BOINC Application Optimization: The Good, the Bad, and the Ugly

Somebody pointed out a thread to me on E@H:

I have to say that I’m a little shocked at some of the themes in attitudes of some of the participants I’ve seen.

First let me clear up some misunderstandings about what validators and assimilators for a BOINC server cluster are supposed to do. Validators only check to make sure there is agreement between the machines who have crunched the same workunit. If all of the machines agree on what the numbers are then the results are considered valid and flagged for assimilation. Assimilators just copy the result data from the BOINC database/file system to the projects internal database for analysis. After assimilation a result finally has meaning in the context of the projects goal, prior to that it is a collection of numbers and BOINC doesn’t have a clue if they are correct or not.

Projects are free to add additional logic to their validators and assimilators to try and weed out incorrect results, but to some degree it is still just a guess. If they already know what the correct answer is then they would not have needed to send out the work to begin with.

For projects that are searching for something, their results can be broken down to into two camps, something that needs further investigation and background noise. What separates something that needs further investigation and something that is background noise? There is some value or a set of values in the result files that exceed one or more thresholds. Some thresholds may have a cap on them in which case an interesting value or set of values falls into. We can then refer to the lower and upper bound of a threshold as a threshold window. Those thresholds are typically calibrated against the default client a project sends out. Tests are run against the default client using special workunits that contain various samples of data that expose what the application is looking for so the scientists can make sure the client is working like it is supposed to.

So now the crux of the problem, changing instruction sets for an application can and will change the level of precision of the data returned back to the project.

Optimized SSE/SSE2/SSE3/3DNow applications change how the mathematical operations are performed vs. and un-optimized application. Now whether that adversely affects the project totally depends on how the project handles data types internally. If a project doesn’t release the source code or test workunits for their application then somebody optimizing the application with a disassembler or hex editor is making an assumption about how calculations are being performed and what they can do to optimize it. If they are wrong then something might be flagged as noise when it should have been flagged as needing to be investigated. What if something is missed because the thresholds are geared for a different range of values then what the optimized application is producing?

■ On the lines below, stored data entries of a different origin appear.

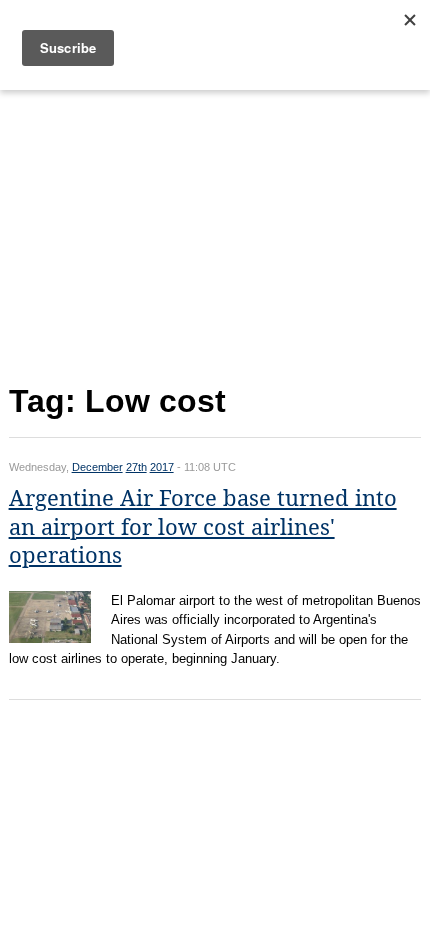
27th (136, 467)
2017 (162, 467)
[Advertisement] (215, 232)
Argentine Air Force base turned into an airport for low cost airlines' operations (203, 527)
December (97, 467)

SSE/SSE2/SSE3/3DNow instruction sets use 128-bit registers while the original x87 FPU uses 80-bit registers. Now most programming languages store floating point numbers as either 32-bit single precision floats or 64-bit double precision floats. Quite a bit of the performance improvement that these new instruction sets provide comes from packing multiple numbers into a register and then performing mathematical operations on them in a matrix style fashion. So you could fit 4 single precision floats, or two double precision floats into a single 128-bit register. Depending on the instruction the result may be bounded to 32-bits, 64-bits, or 128-bits. That means in the worse case scenarios any optimized application is rounding any computation either higher or lower than the original application.

You might be thinking, why don’t projects just enlarge the threshold window so that those small rounding errors can get through. Some of them have, but others still need to investigate how using different instructions affect the system overall. A few of the science applications perform calculations on the result of previous calculations over and over again. How large would the threshold window have to be if the calculations on previous calculations happened 1,000,000 or 10,000,000 times?

Here is an example of two different Intel SSE CPU instructions (one for working on packed data, and the other one using the whole register) on the same processor producing different results:

Note, that was using the Intel IPP library. That is how easy rounding problems can be introduced when optimizing.

For those who are quick to say by using optimized applications I’m doing more science because I can process workunits faster, my response is:
Only if the projects backend databases and tools are equipped to deal with the differences, otherwise something might be missed. If you processed the one but sent back numbers outside the target threshold windows have you really helped the project?

Another common thing I’ve seen is; I’ve run the standard application and the optimized application across x number of workunits I’ve been assigned and they produced the same result files so the optimized application must be good in all scenarios, my response is:
What that really means is that no rounding issues occurred with the workunits you had access too. Without the test workunits a project uses internally you really don’t know if you covered all your bases.

The good news in all of this is the projects are listening and are working with the optimizers to incorporate the needed changes into the projects default application. Please be patient during the transition though, it is going to take a bit of time to double check everything and make sure it is all in working order.

In case you are curious, I do not use any optimized clients on any of my machines. To me the science applications are big black boxes, I don’t know enough about what they do under the hood to smartly make changes for the better. I’ll wait for optimization changes to be released by the projects which means that their backend systems can account for any changes to the data.

At the end of the day most of the projects are probably not concerned with the problems of verifying data that has been flagged as interesting, it is concern about missing something interesting that was flagged as background noise.

—– Rom


[08/15/2006] Adding a few more reference articles, the banking industry is still battling with rounding errors in its software.